Your goal | Output the passage of the commentary on corporate money in politics between "Fred Smith makes" and "liberty and social advancement.", inclusive, word for word.

Supplied text |
How Political Institutions Constrain the Power of Corporate Money in Politics

Fred Smith makes two intriguing arguments in his essay “Public Choice and Political Advocacy.” First, in addressing the Tullock Paradox, he explains a number of reasons why investments in politics are lower than expected. His argument hinges principally on the uncertainty of the outcome, as well as a failure of imagination on the part of public choice economists and business elites. Second and related, he raises a clarion call for the entrepreneurial business elites to pursue a principled policy agenda for free markets. In doing so, they would be shucking the conventional narrative of rent-seeking “bad behavior” of business. He urges business elites to engage directly in the political process to take on the Leviathan state, which he views as undermining economic liberty and social advancement.

On the first argument, I think Stephen Ansolabehere’s response to Smith complements the latter’s explanation of the Tullock Paradox rather well. Ansolabehere basically argues that there is relatively little investment in politics because business firms can expect very modest returns in the political world. Some investors get nothing for their substantial lobbying efforts and political contributions, while others spend very little yet still hit the jackpot. Taking into account all these transactions, the expected value of the investment does not amount to much. While Smith argues that uncertainty about political outcomes causes business firms to withhold investments, Ansolabehere emphasizes that competitive environment for political money functions like a market economy in keeping prices down. The arguments are complementary and both make a good deal of sense. Smith’s additional arguments about the reluctance of business elites to engage in bigger questions are less satisfying because they run against some basic understandings about interest group politics in the United States. I’ll get to that later in my comments.

Data excerpt |
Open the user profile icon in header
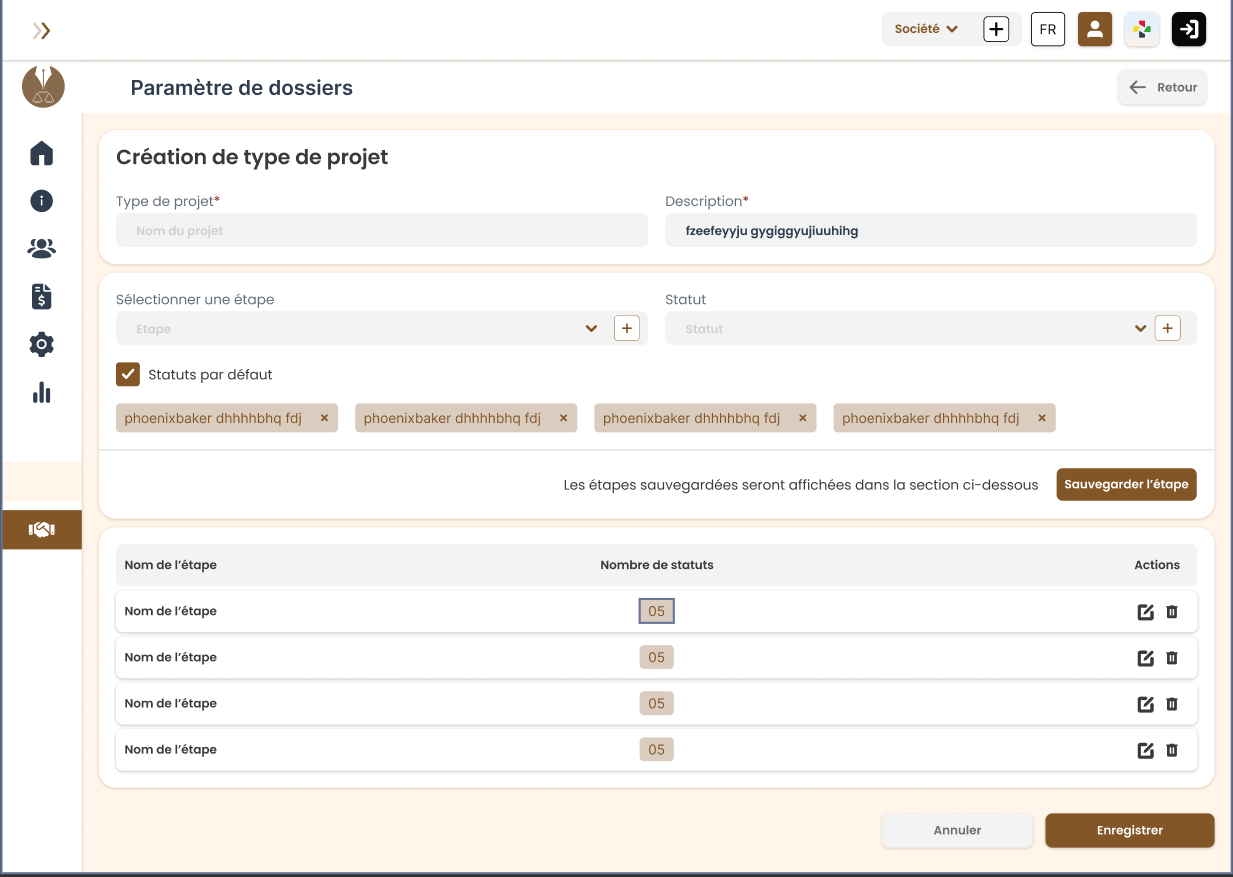 point(1095,29)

Answer below |
Fred Smith makes two intriguing arguments in his essay “Public Choice and Political Advocacy.” First, in addressing the Tullock Paradox, he explains a number of reasons why investments in politics are lower than expected. His argument hinges principally on the uncertainty of the outcome, as well as a failure of imagination on the part of public choice economists and business elites. Second and related, he raises a clarion call for the entrepreneurial business elites to pursue a principled policy agenda for free markets. In doing so, they would be shucking the conventional narrative of rent-seeking “bad behavior” of business. He urges business elites to engage directly in the political process to take on the Leviathan state, which he views as undermining economic liberty and social advancement.